Sorry but their misinterpretation has made me properly lol.

But if it were me I would be sending an email saying that on reflection you don't see that he has done anything wrong in commenting on the quality of his connection and whilst you are aware they acknowledged their mistake whilst on the phone to you you just wanted it recorded in writing to avoid any further unfair judgement of your son or the situation.

But then again I am an overly fierce lion where my kids being unfairly treated is concerned so the best advice on this thread is probably to just put it behind you and make a note of it for his wedding speeches!

MistressoftheDarkSide · 10/02/2021 18:55

8 bit game is nothing like rating teacher 8/10 for sexual desirability and being "a bit game" especially when it has been explained several times. I'm struggling to immediately rate it as sexually explicit in any way, even if I didn't immediately understand 8 bit games, especially coming from a 9 year old without any previous concerns.

Solidaritea · 10/02/2021 18:56

[quote Eckhart]@Solidaritea

the teacher who flagged this as a potential safeguarding concern did the right thing and I find it scary how many people are saying that they didn't

He used a term the teacher didn't understand to say that the image of her on his sceen was pixelated. Where is the safeguarding concern? It's in her misunderstanding, not in anything he did or said.[/quote]
Yes, it's in her misunderstanding. Hence it's a potential safeguarding concern.

RedGoldAndGreene · 10/02/2021 18:56

Yanbu- your Ds didn't do anything wrong imo unless he was chatting at the wrong time (while teacher was talking)

I have teenagers and they don't use expressions like "a bit game" so I have no clue why a teacher would assume that a 9yo would say such an old fashioned phrase. If she really thought that your son was going round rating adults I would expect a safeguarding meeting.

The Head is the one who should be mortified for thinking that a 9 year would would say "8, a bit game" rather than the perfectly mainstream phrase "8 bit game" I can't believe that you got lectured after correcting her mistake. I would be annoyed and surprised that neither had heard the phrase tbh.

Fembot123 · 10/02/2021 18:57

🤣🤣🤣 I’m so sorry OP I shouldn’t laugh but what nonsense! What 9 year old would know the expression ‘She looks a bit game’

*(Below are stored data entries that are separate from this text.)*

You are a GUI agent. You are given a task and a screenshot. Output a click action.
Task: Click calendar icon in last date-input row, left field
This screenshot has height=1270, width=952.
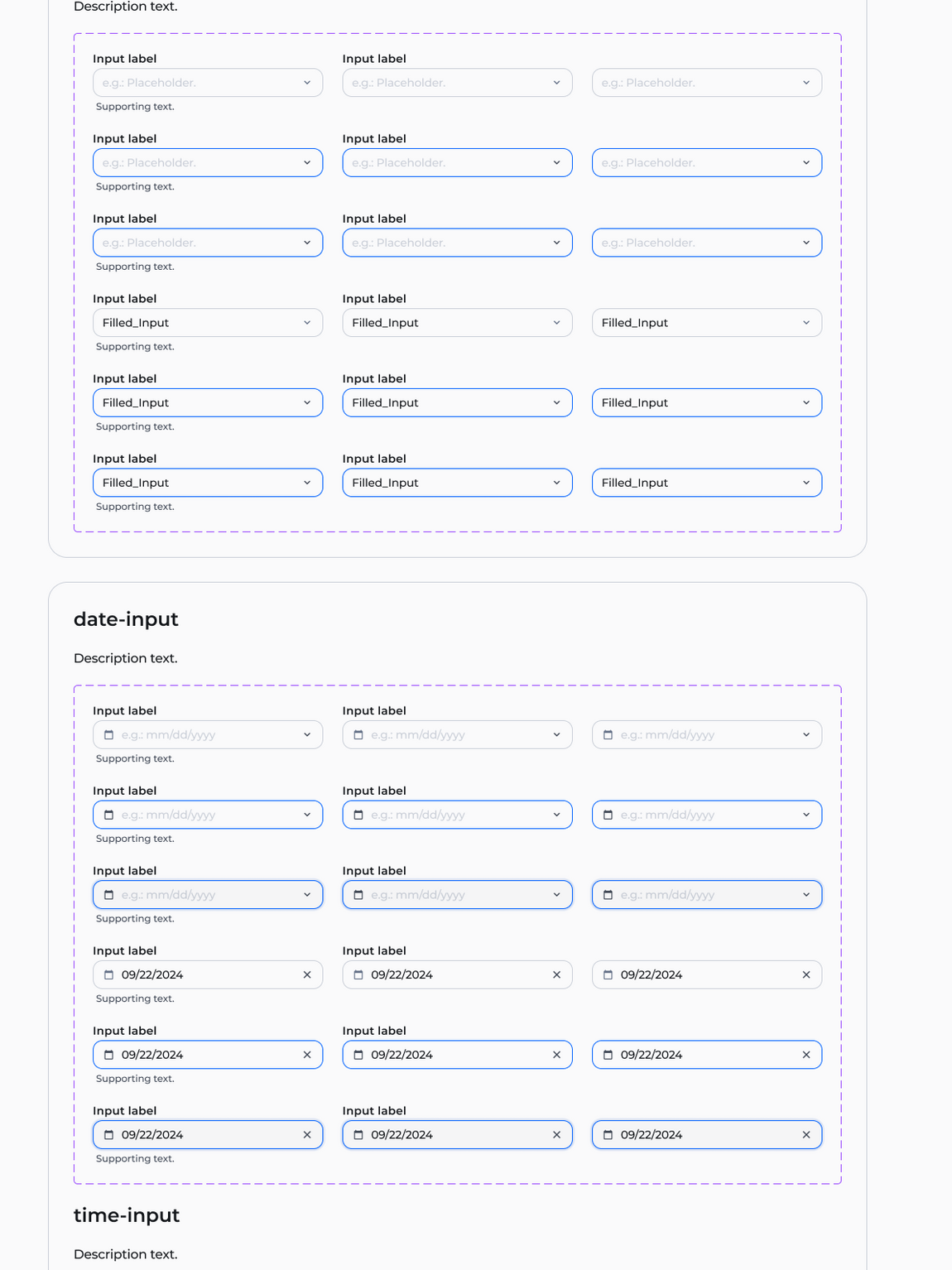(x=108, y=1135)
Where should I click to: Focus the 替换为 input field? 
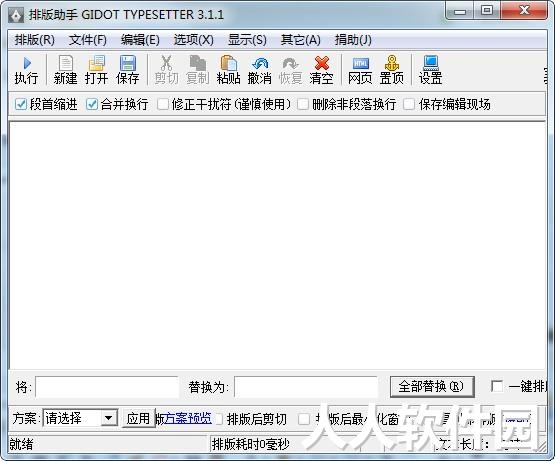(x=306, y=387)
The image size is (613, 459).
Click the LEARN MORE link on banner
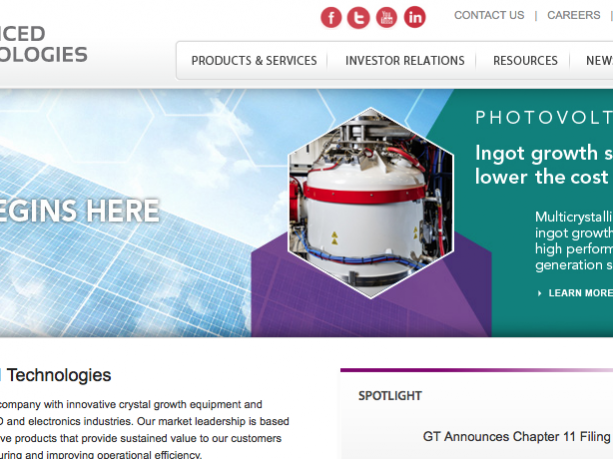pyautogui.click(x=580, y=293)
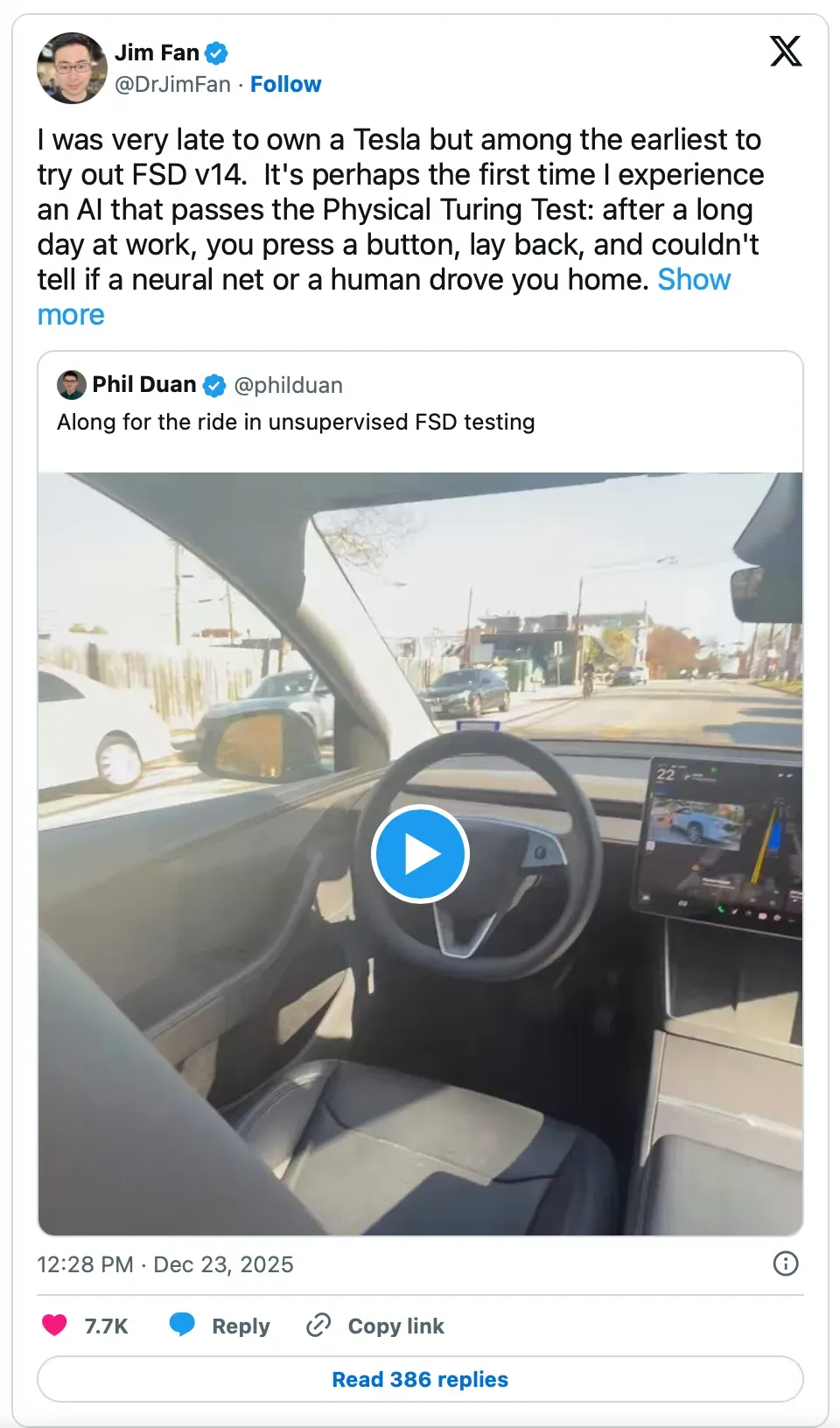Like the post with the heart icon

(55, 1326)
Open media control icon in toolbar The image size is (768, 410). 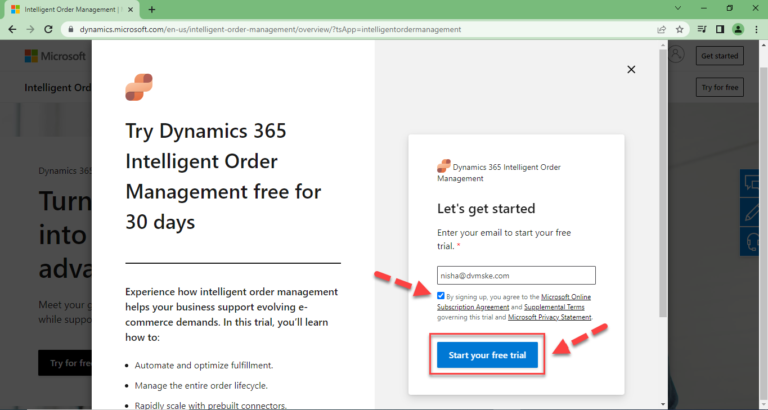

Solidaritea · 10/02/2021 18:57

@Crackerofdoom

If it was also a genuine safeguarding concern that needed logging and procedure following then why have the school deleted the class chat

A very valid question

If it read to the teacher as concerning, they wouldn't want to leave it on public view. They should have taken screenshots of it.
Abraxan · 10/02/2021 18:58

@Laalaa78

I bet they thought he meant "she's an 8, but game" Not that this makes much sense either but an adult who isnt into computers wouldnt get the "8 bit" part at all.
Why would an experienced teacher think that a 9 year old would be using terms such as 'game'

Wouldn't they at least quickly google '8 bit game' if unsure what it might mean?

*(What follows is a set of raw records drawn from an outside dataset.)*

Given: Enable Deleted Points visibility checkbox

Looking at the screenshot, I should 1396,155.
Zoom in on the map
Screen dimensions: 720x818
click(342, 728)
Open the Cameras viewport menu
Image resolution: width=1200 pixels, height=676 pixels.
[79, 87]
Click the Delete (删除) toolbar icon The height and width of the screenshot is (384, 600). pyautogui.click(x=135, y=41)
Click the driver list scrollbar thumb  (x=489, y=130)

earthyfire · 10/02/2021 18:59

The teachers should be feeling red faced. How ridiculous.

Eckhart · 10/02/2021 19:01

@Solidaritea

She spoke to him afterwards and he explained what he meant. There was no ambiguity in what he said. The teacher cleared that up before reporting it.

Abraxan · 10/02/2021 19:02

But different to '8 and a bit game' to be honest.

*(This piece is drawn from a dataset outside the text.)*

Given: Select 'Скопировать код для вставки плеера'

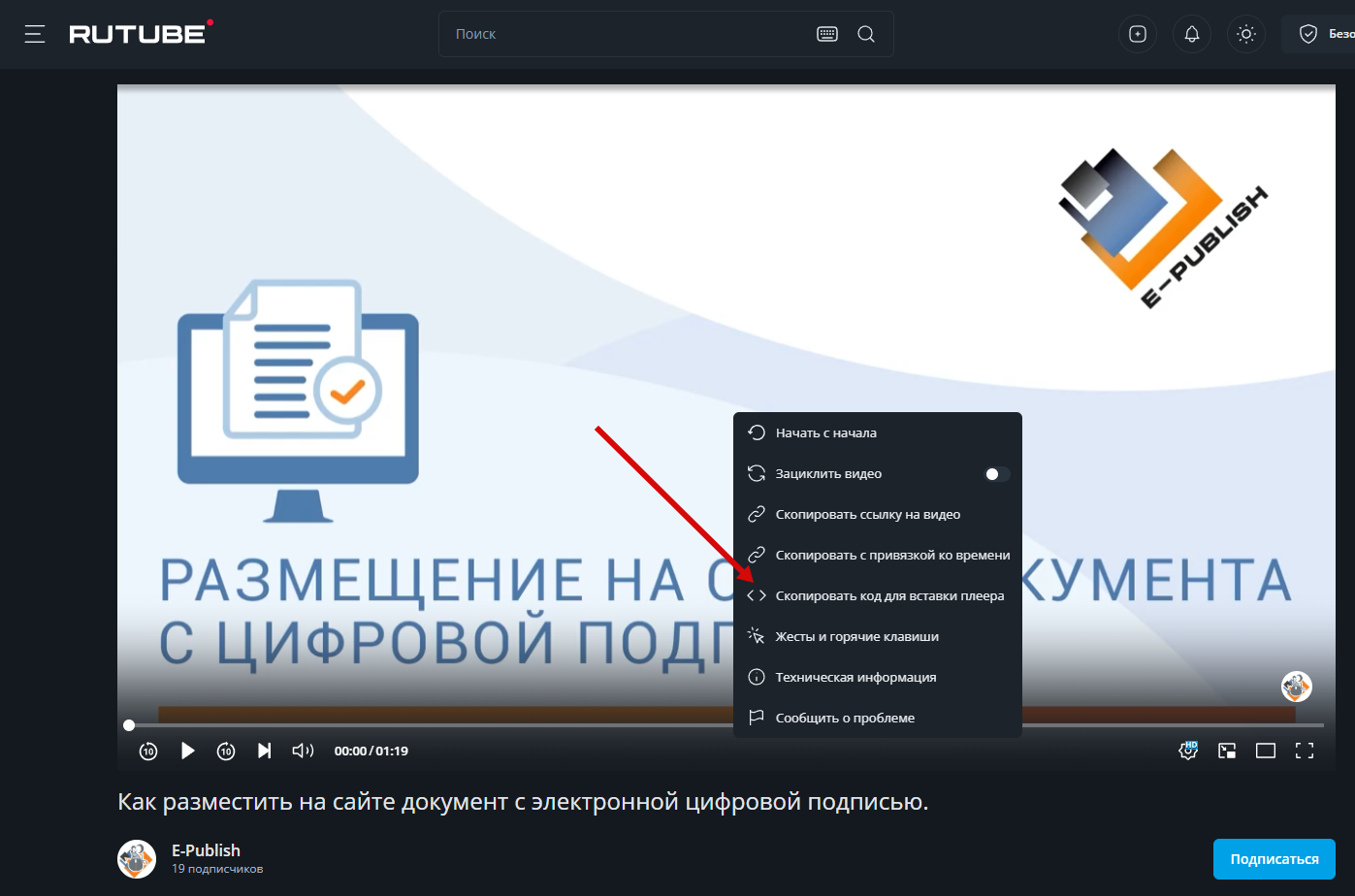Looking at the screenshot, I should pyautogui.click(x=889, y=596).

To have initially been mortified but now a bit annoyed by call from school?
Crackerofdoom · 10/02/2021 19:02

But they didn't delete until after they had called the OP and she had clarified the context and apologised.

So either their safeguarding fears were allayed and they chose to delete it anyway, or they left it up until speaking to the parent, despite having safeguarding concerns.

Either way, it doesn't make sense.

LateToTheParty · 10/02/2021 19:03

The only "scary" part of this is that a minimum of 3 adults at the school lacked the general knowledge or common sense to get to the bottom of the comment without overreacting, assuming it was a safeguarding issue and thinking so poorly of the OPs son.